By: Sen. Susan M. Collins
Lyme disease and other tick-borne diseases have become a major public health concern, with cases exploding over the past 15 years. In 2003, Lyme disease infected around 30,000 Americans. Last year, there were an estimated 450,000 cases, a staggering 1,400 percent increase.
In the last year in Maine alone, there were approximately 1,400 new cases of Lyme disease, a sharp increase from the 752 cases in 2010. Other tick-borne diseases are also on the rise in Maine. Babesiosis, a malaria-like disease, has more than doubled in the past five years, and Anaplasmosis, related to ricketts, has more than tripled.
Far too many Americans with Lyme disease experience a complex diagnostic odyssey that takes months or even years. Paula Jackson Jones from Damariscotta shared with me her harrowing tale that took two years, scores of tests, and 23 different physicians before she finally found out that she had Lyme disease.

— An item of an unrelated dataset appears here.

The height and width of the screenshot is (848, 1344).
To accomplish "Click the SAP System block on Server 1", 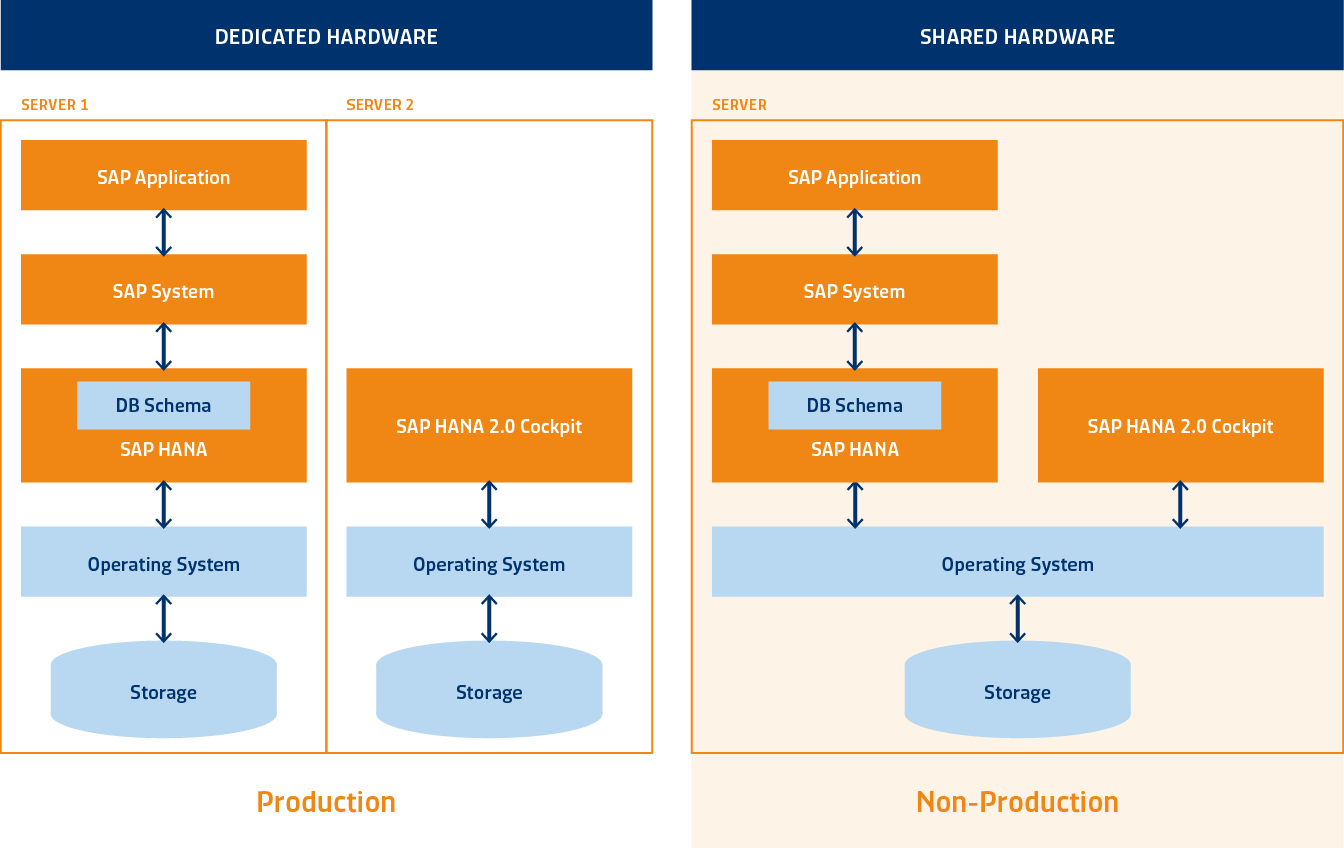I will tap(163, 290).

Paula’s journey started one afternoon, ten years ago, after raking leaves in her backyard. A week later, unusual symptoms began: anxiety attacks, pain, muscle spasms, and fatigue. These symptoms became debilitating. Before receiving the correct diagnosis, she was diagnosed incorrectly with Multiple Sclerosis, Parkinson’s, and other diseases. Once she received the proper diagnosis and treatment, she founded Midcoast Lyme Disease Support & Education, a nonprofit that raises awareness about Lyme. She told me, “This has been a 10-year crusade for me, with the first five years fighting for my life and the latter fighting on behalf of others.”
In addition to the physical and emotional toll that Lyme disease can impose, it is also expensive. Paula is still paying off over $250,000 worth of medical bills she has incurred. Medical costs of Lyme disease are estimated at $1.3 billion per year. When accounting for indirect medical costs, including loss of work, the annual costs balloon to $75 billion per year.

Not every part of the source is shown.